Collected data entries
──────────────────────────────

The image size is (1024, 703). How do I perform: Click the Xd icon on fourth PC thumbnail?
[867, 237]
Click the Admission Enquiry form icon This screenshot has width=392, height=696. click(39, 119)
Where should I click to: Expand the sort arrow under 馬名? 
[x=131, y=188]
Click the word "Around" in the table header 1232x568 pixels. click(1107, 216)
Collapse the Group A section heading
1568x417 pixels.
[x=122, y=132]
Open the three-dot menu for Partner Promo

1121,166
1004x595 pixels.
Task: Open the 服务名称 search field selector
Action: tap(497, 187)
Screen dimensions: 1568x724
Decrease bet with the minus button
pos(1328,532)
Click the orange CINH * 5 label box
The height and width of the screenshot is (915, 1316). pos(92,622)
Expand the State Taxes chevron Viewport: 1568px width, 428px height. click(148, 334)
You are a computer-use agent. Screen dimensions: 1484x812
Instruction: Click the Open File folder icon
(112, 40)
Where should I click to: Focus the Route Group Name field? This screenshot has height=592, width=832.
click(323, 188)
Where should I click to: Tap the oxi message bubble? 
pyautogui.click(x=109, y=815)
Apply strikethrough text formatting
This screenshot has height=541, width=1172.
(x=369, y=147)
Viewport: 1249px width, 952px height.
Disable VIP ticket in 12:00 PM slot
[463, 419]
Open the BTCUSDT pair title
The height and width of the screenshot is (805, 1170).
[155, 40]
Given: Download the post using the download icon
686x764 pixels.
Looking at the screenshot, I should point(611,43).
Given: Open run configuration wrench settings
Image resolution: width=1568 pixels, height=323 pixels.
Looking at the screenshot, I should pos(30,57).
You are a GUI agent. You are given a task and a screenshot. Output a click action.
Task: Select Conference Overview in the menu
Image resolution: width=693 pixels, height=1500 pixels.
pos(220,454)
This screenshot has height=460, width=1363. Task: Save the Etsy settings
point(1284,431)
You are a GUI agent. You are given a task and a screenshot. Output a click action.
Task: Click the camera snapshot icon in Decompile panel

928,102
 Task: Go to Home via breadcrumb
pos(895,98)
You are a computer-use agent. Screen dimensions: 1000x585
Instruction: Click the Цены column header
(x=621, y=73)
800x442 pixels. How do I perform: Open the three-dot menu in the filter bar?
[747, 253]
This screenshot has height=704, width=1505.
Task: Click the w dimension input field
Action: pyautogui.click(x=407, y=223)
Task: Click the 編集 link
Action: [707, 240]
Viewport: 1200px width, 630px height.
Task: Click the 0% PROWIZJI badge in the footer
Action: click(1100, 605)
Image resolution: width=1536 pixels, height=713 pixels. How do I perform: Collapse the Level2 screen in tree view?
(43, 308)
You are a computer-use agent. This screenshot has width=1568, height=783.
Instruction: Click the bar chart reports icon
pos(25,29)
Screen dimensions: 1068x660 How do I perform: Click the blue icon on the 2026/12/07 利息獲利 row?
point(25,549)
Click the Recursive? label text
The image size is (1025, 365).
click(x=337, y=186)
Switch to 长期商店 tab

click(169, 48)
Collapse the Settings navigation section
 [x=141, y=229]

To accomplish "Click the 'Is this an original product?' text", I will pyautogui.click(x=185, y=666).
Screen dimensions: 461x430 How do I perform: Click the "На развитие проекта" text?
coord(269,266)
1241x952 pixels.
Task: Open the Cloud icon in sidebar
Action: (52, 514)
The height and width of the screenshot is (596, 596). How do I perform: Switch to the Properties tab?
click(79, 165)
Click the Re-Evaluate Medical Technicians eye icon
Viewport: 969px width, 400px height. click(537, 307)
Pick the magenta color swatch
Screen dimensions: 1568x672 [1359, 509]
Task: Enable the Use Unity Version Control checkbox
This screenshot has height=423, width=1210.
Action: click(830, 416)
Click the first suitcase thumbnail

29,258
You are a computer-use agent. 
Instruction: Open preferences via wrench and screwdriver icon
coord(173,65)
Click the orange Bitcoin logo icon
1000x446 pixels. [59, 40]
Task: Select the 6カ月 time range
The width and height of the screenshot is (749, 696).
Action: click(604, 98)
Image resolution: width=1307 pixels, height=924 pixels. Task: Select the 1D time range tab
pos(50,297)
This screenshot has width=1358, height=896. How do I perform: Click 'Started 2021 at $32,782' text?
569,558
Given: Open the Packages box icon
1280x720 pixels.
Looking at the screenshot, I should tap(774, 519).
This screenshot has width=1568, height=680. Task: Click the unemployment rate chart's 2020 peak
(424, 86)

──────────────────────────────

» EXERCISE REQUIREMENTS
Which lines in the data above contain "computer"? Show each one.

» EXERCISE RESPONSE
You are a computer-use agent. Screen dimensions: 1484x812
You are a computer-use agent. Screen dimensions: 1000x585
You are a computer-use agent. This screenshot has width=1568, height=783.
You are a computer-use agent. 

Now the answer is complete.